Votre commission des Lois a décidé de vous soumettre un amendement ayant pour objet de proposer des règles de publicité et de mise en concurrence pour la passation des concessions d'aménagement. Son objectif est d'obtenir a minima du Gouvernement qu'il indique précisément en séance publique la procédure qu'il envisage de retenir . Les élus locaux pourront ainsi s'en inspirer et entreprendre, dès la promulgation de la loi, les opérations d'aménagement dont notre pays a grand besoin, tant il est vrai qu'il est aujourd'hui nécessaire de mettre en oeuvre une relance de l'investissement.
Il n'en demeure pas moins, comme le soulignait notre collègue M. Pierre Jarlier dans son rapport pour avis au nom de votre commission des Lois sur la loi n° 2001-1168 du 11 décembre 2001 portant mesures urgentes de réforme à caractère financier, que : « L'un des aspects les plus importants d'une véritable réforme de la commande publique eût été le reclassement des règles entre les principes fondamentaux, qui sont du ressort de la loi , les mécanismes d'application d'ordre public, qui relèvent du décret , et les règles supplétives, qui peuvent trouver place dans de simples recommandations .
« La réforme du code des marchés publics, comme l'a montré le projet de loi déposé en 1997 par le Gouvernement de M. Alain Juppé, était l'occasion de donner une valeur législative aux principes qui gouvernent l'achat public par l'Etat et ses établissements publics, par parallélisme avec ce qui était constitutionnellement nécessaire pour les marchés des collectivités territoriales 16 ( * ) . »

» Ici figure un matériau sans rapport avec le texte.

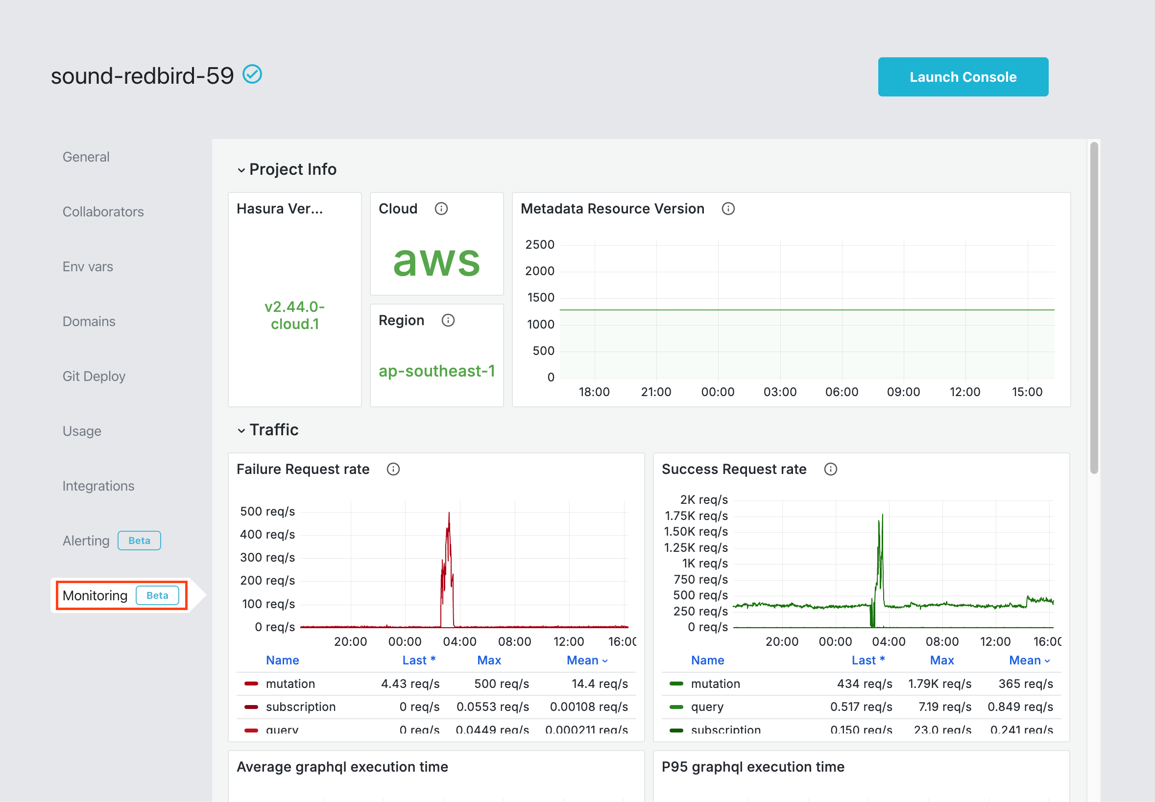The image size is (1155, 802).
Task: Toggle the mutation series in Failure Request rate
Action: pyautogui.click(x=290, y=683)
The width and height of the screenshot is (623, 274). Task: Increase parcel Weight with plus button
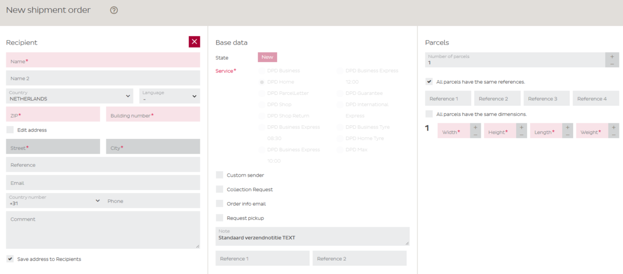coord(614,127)
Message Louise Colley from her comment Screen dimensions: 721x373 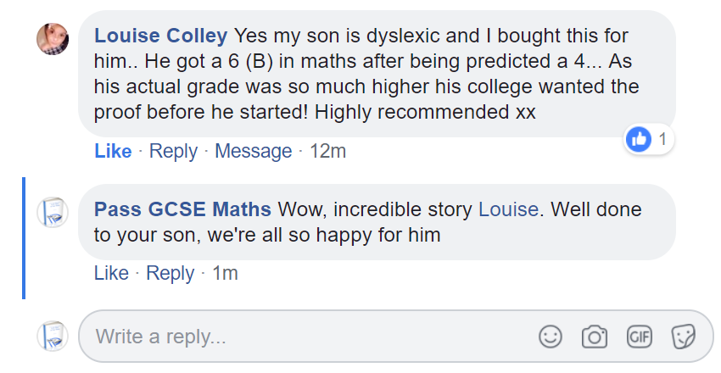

En outre, votre rapporteur se propose d'interroger le Gouvernement en séance publique sur les règles de publicité et de mise en concurrence qu'il envisage d'imposer par décret aux aménageurs privés pour la passation de leurs contrats d'études, de travaux et de maîtrise d'oeuvre .
* 13 Conseil d'Etat, 14 mai 1971, Fasquelle.
* 14 Conseil d'Etat, 29 avril 1981, Ordre des architectes.
* 15 Dans un arrêt du 5 mars 2003, Ordre des avocats à la cour d'appel de Paris, le Conseil d'Etat a ainsi constaté que le Premier ministre tenait des dispositions du décret-loi du 12 novembre 1938 compétence pour étendre aux collectivités locales les règles nouvelles qu'il édictait pour les marchés publics de l'Etat.
* 16 Avis n° 338 (Sénat, 2000-2001), pages 21 et 22.